*** Block opens ***

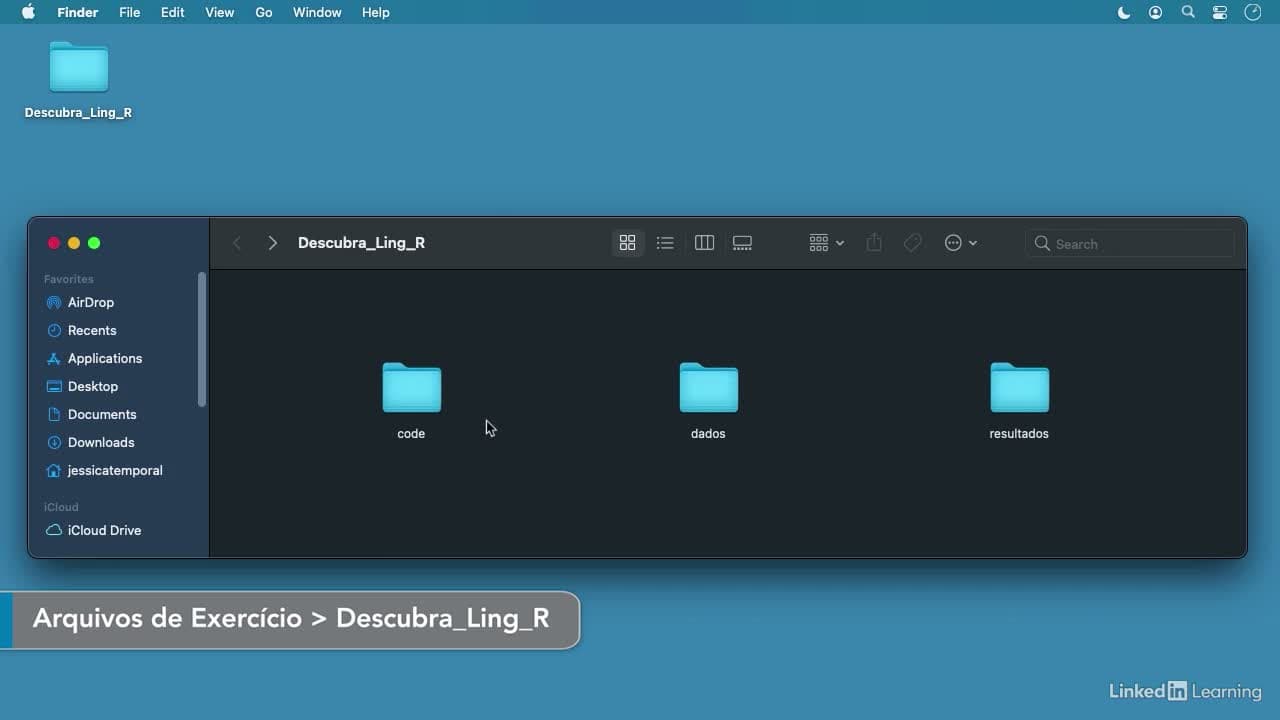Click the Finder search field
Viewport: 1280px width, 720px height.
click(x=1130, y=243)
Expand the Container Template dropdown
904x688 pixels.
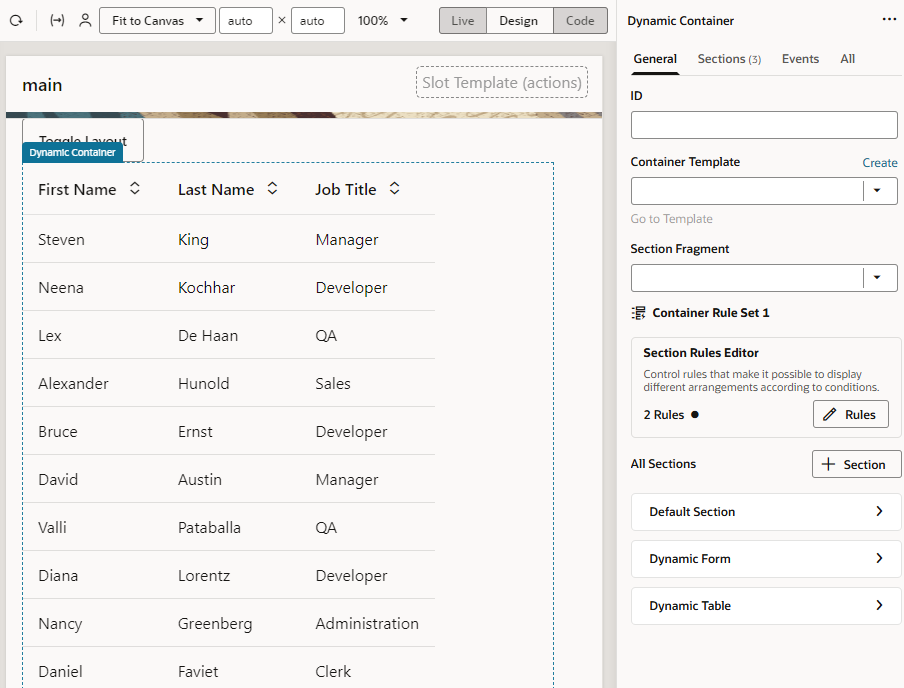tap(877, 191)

*** Block closes ***

Exercise instructions - Retype the line containing "Expand the Container Template dropdown" and each line after it through the last line of the entries above, exactly, with no pictures and nothing else.

Solution for this exercise -
Expand the Container Template dropdown
904x688 pixels.
tap(877, 191)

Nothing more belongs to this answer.